→ **Extrait choisi**:
___

Le Dr Pénélope LARZILLIERE est sociologue. Ses recherches sur « la violence politique » l’ont conduite à s’intéresser à la situation palestinienne. Elle est l’une des spécialistes de la jeunesse palestinienne. Elle est surtout la première chercheuse française à étudier, avec une éthique et une rigueur scientifiques, le phénomène des kamikazes palestiniens.
SaphirNet.info : Quel est le profil des candidats aux opérations ? Quel serait le « portrait robot » sociologique du kamikaze palestinien ?
Pénélope Larzillière : Il y a quelques temps, on pouvait s’essayer à brosser un profil sociologique du kamikaze palestinien. Ce profil référait à un garçon de 18 à 22 ans, pas l’aîné de la famille, issu d’un camp de réfugié…etc. Mais ce profil qui était déjà très général, n’est plus valable actuellement.
Aujourd’hui, la réponse à votre question est simple : il n’y a plus de profil sociologique spécifique du kamikaze palestinien. Il y a un éclatement des catégories. Les catégories concernées sont trop larges. On a des jeunes mais pas uniquement des jeunes puisqu’on a des pères de famille, des adultes de 40 ans. Ces jeunes ne sont pas non plus issus des milieux sociaux les plus défavorisés... Récemment, on a aussi des femmes (ce fut lancé par les Brigades des Martyrs d’Al Aqsa du Fatath. Le Jihad Islamique en envoie aussi.) Et, en terme de milieu social, ce ne sont pas du tout des gens particulièrement défavorisés. La plupart d’entre eux avaient un travail. Certains avaient étudié à l’université.

___

→ **Données brutes**:
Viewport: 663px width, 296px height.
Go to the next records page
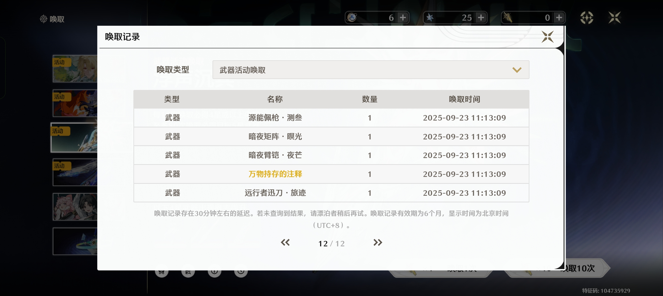point(378,243)
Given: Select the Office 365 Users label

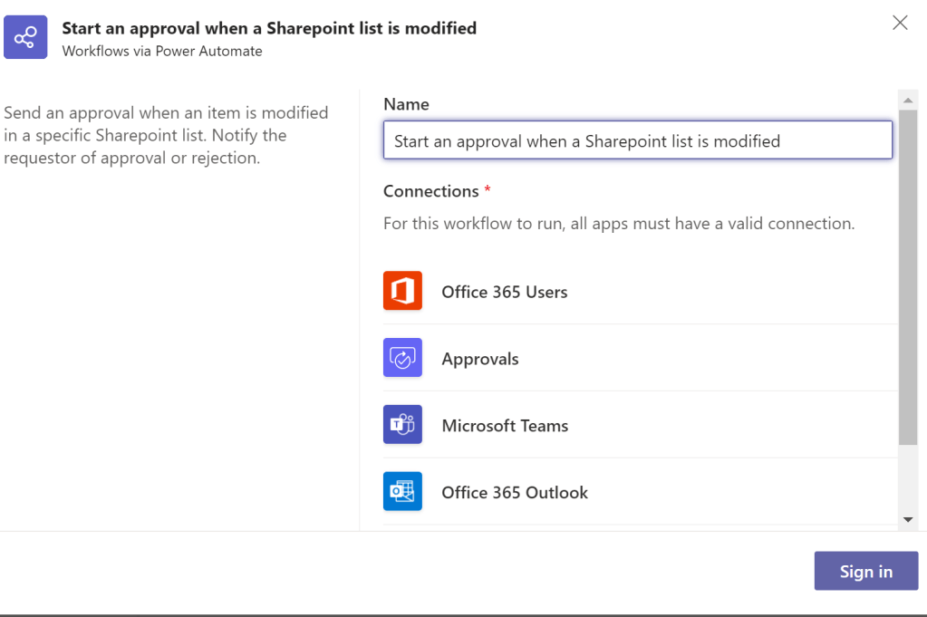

___

→ **Exercices proposés**:
1. Ces affirmations sont-elles conformes à l'entretien ci-dessus ? Répondez par oui ou par non, en citant les mots décisifs de l'entretien.
(a) Pénélope Larzillière y est présentée comme historienne.
(b) L'ancien profil du kamikaze palestinien correspondait à un garçon de 18 à 22 ans.
(c) La plupart des kamikazes évoqués n'avaient pas de travail.
2. D'après l'entretien, que répondre à ces questions ?
(a) Quel média pose les questions à Pénélope Larzillière ?
(b) Quel âge ont les adultes mentionnés parmi les kamikazes ?
(c) Outre le groupe qui l'a lancé, quel groupe envoie aussi des femmes ?
3. Quelles catégories de personnes l'entretien cite-t-il parmi les kamikazes d'aujourd'hui ? Donnez-les toutes.

→ **Corrigé**:
1.
(a) Non : « Le Dr Pénélope LARZILLIERE est sociologue. »
(b) Oui : « Ce profil référait à un garçon de 18 à 22 ans »
(c) Non : « La plupart d’entre eux avaient un travail. »

2.
(a) SaphirNet.info
(b) 40 ans
(c) Le Jihad Islamique

3. Des jeunes ; des pères de famille ; des adultes de 40 ans ; des femmes.